«Glänzende Aussicht» ist das Portrait einer Familie in Wuhan in der zweiten Hälfte des 20. Jahrhunderts. Elf Menschen leben in einem Raum, einer kleinen Baracke, die alle paar Minuten von einem vorbeifahrenden Zug durchgerüttelt wird. Vater, Mutter, sieben Söhne, zwei Töchter. Die Söhne haben keine Namen, nur Nummern in der Reihenfolge, in der sie geboren wurden. Bruder acht ist als Baby gestorben, was er nun als Privileg empfindet, liegt er doch in Ruhe unter dem Küchenfenster begraben und erzählt uns von dort die Geschichte seiner Familie. Der Vater arbeitet in den Docks am Hafen, trinkt und schlägt und erzählt immer dieselben Heldengeschichten, Mutter schimpft und flirtet in einem fort, und schon die Kinder lernen zu stehlen, denn ständig fehlt es an allem. Die Kulturrevolution sorgt für weitere Härte. Fäuste werden nicht nur eingesetzt, um Macht und Gewalt zu demonstrieren, sondern auch um sich Raum zu verschaffen, das zu tun, was getan werden muss.

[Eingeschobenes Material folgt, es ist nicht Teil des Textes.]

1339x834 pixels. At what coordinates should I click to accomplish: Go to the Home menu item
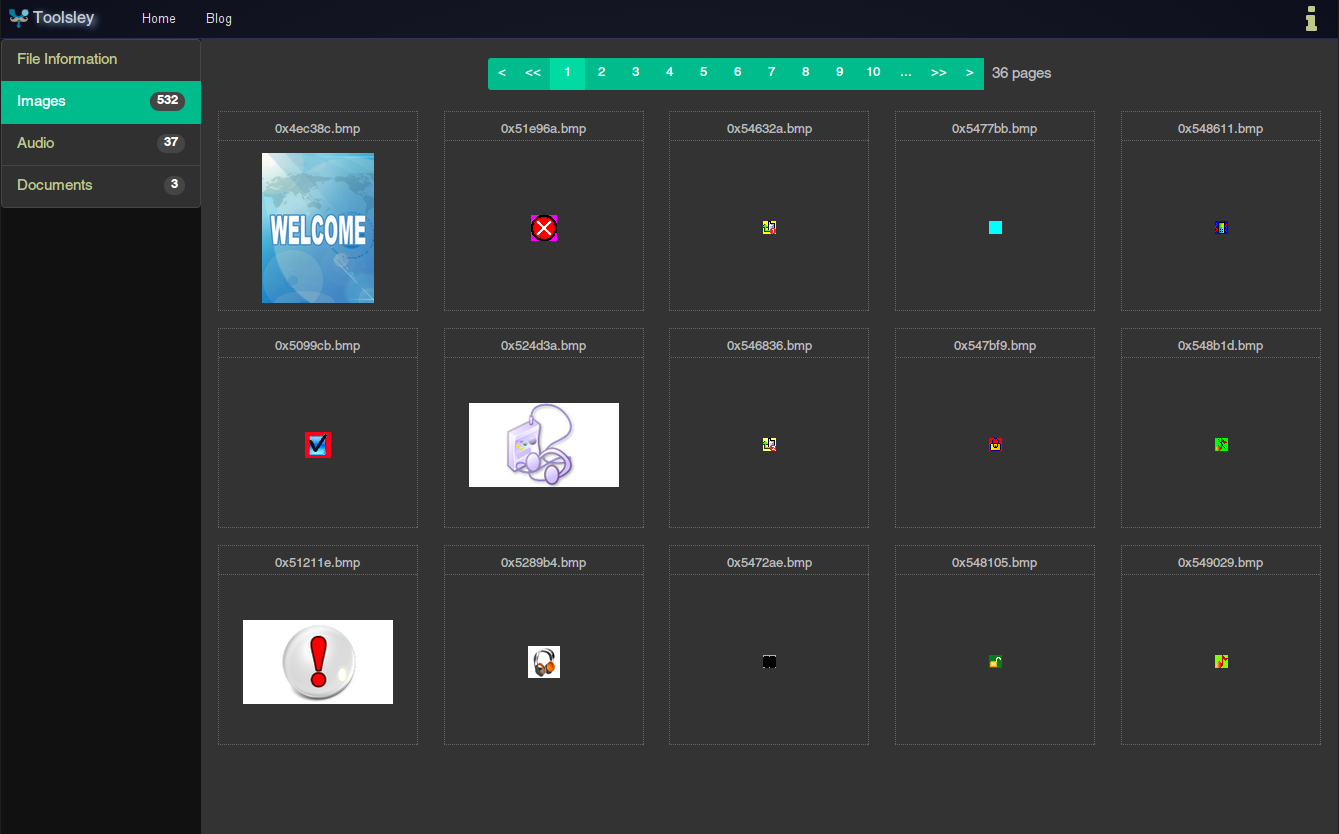pos(159,19)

Doch inmitten dieses gewalttätigen Geschehens blitzen immer wieder Szenen grosser Menschlichkeit auf. Bruder sieben verliebt sich in ein Mädchen, weil er es lachen sieht. Bruder zwei und Bruder drei sind Zwillinge, unzertrennlich, bis Bruder zwei an Liebeskummer stirbt. Und zum Schluss der Geschichte, als nur noch die Eltern in der Baracke wohnen und sie umgesiedelt werden sollen, gräbt der Vater Bruder acht aus, damit dieser neben Bruder zwei gelegt werden kann. Wie ein liebendes altes Ehepaar sehen sie aus, meine Eltern, denkt Bruder acht, als Vater ihn aus der Erde hebt. Hell und klar ist der Tag und Sonnenstrahlen tauchen die kleine Kammer der Familie in gleissendes Licht.
«Glänzende Aussichten» erregte bei seinem Erscheinen 1987 in China grosses Aufsehen. Doch seit Fang Fang während der Covidpandemie ihr «Wuhan Diary» schrieb, werden in China ihre Bücher nicht mehr gedruckt und verkauft. Dass wir diese Autorin hier bei uns auf Deutsch lesen können, empfinde ich als ein bereicherndes Geschenk.
Fang Fang: «Glänzende Aussicht». Aus dem Chinesischen von Michael Kahn-Ackermann, Hoffmann und Campe Verlag, 2024.